Когда патруль настиг меня на стадионе, две «зажигалки» я успел уже утопить в промерзшем и усыпанном снегом песке. Третья — вдали от меня — подожгла деревянные трибуны. Пожар — по счастью, он не был сильным, пламя никак не разгоралось — гасили пожарные, приехавшие лишь через полчаса. Патруль записал мою фамилию и, к моему удивлению, вместо «спасибо» пообещал сообщить родителям и в комендатуру, чтобы я «не шлялся без присмотра в ночное время».
Кому-то, видимо, сообщил, потому что пять лет спустя меня вызвали то ли в военкомат, то ли в райисполком, чтобы вручить медаль «За оборону Москвы». Никаких других наград у меня, по счастью, нет. Этой — дорожу и горжусь.
В августе и сентябре, когда объявляли тревогу, мы обычно уже не спускались в подвал, а собирались в просторной по нынешним меркам прихожей нашей квартиры, закрыв двери в комнаты и на кухню, чтобы не видеть того, что происходит за окнами. Это называлось у нас «психологическим убежищем». В прихожую были выставлены диван, кресло и пианино, на котором я во время бомбежки имел дерзость бренчать. Но чаще, и это было истинным наслаждением, музицировали другие.
Среди многих прочих жильцов нашего дома — точнее, его надстройки, сделанной Радиокомитетом, — было несколько известных артистов и музыкантов. Некоторые из них еще оставались в Москве и стали захаживать к нам — скоротать время до тех пор, пока не объявляли отбой. Особенно четко помню двоих.

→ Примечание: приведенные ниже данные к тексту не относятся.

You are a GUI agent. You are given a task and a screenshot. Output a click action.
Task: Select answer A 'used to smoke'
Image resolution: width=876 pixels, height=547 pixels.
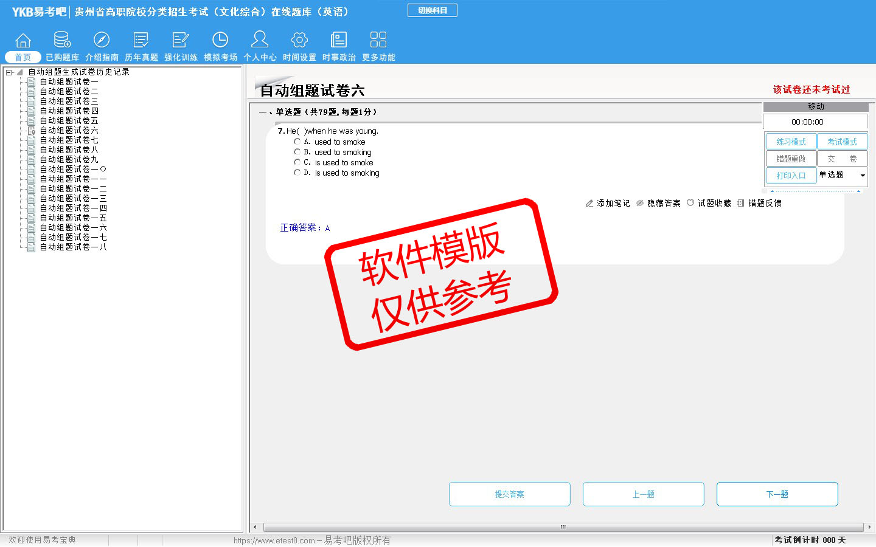(x=297, y=142)
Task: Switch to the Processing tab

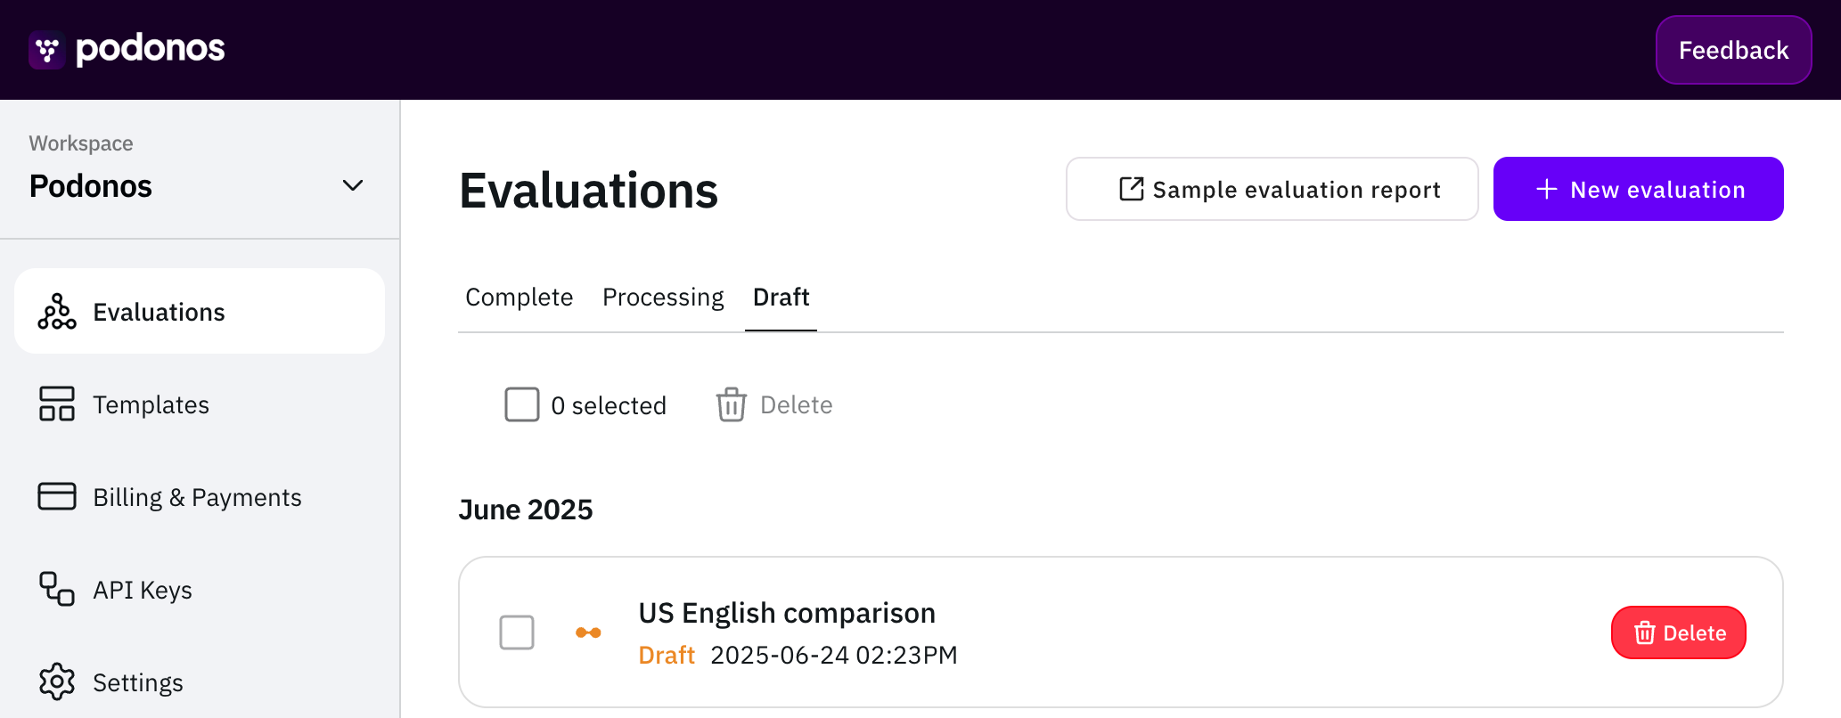Action: (663, 297)
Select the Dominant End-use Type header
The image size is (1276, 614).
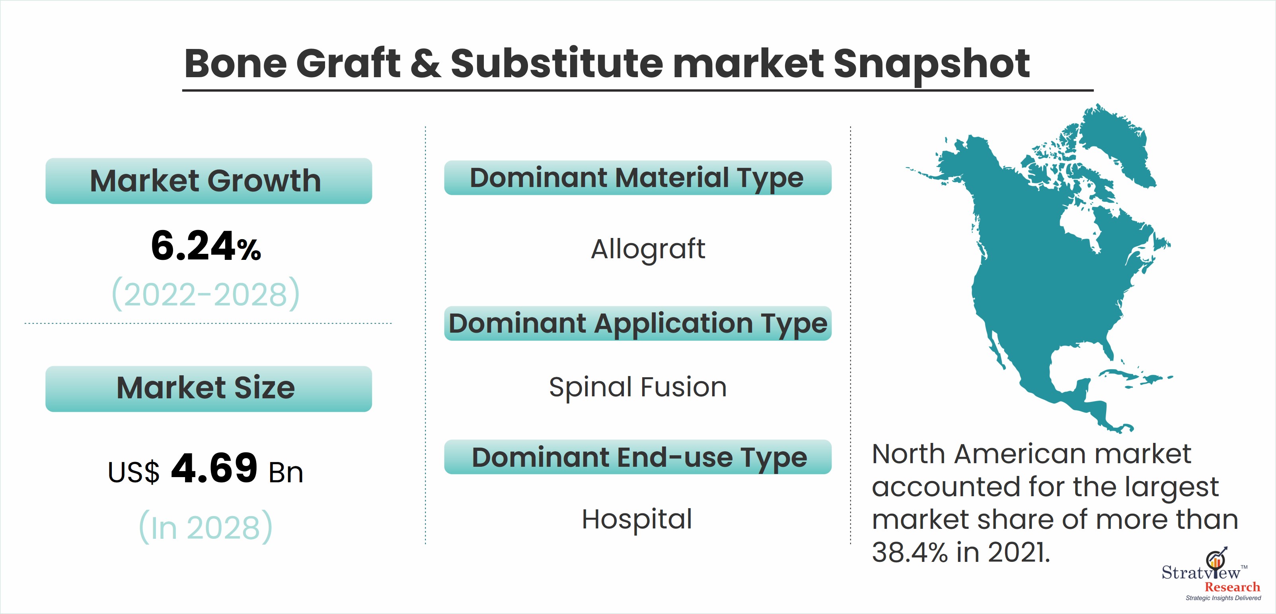point(638,457)
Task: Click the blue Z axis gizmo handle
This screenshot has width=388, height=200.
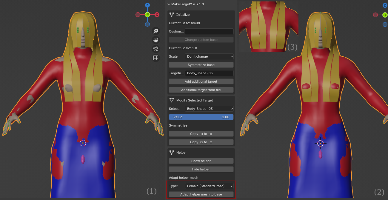Action: (x=147, y=5)
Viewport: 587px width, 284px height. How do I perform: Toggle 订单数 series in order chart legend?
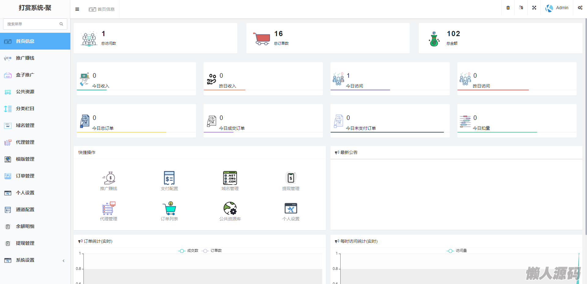pyautogui.click(x=212, y=251)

Прежде всего Александра Цфасмана, композитора и пианиста-виртуоза, руководителя оркестра, на концерты которого мама водила меня еще до войны. Почему-то остались в памяти дешевые хохмочки конферансье: «ДОзвольте РЕкомендовать вам, МИлые зрители, ФАктически СОЛЬиста на рояле ЛЯксандра Цфасмана…» Его блистательные джазовые вариации заглушали доносившиеся иногда сквозь наглухо закрытые двери звуки разрывающихся снарядов. Жена Александра Наумовича, по-моему, американка или во всяком случае «привезенная» им из Америки, слушала его с восхищением, но испуганно вздрагивала и чуть ли не сползала с дивана при каждом услышанном выстреле. В нашем «психологическом убежище» много шутили, но жена Цфасмана, подавляя в себе распиравший ее смех, лишь издавала гортанные звуки и закрывала рот рукой: в Америке ей внушили, что смех способствует появлению морщин.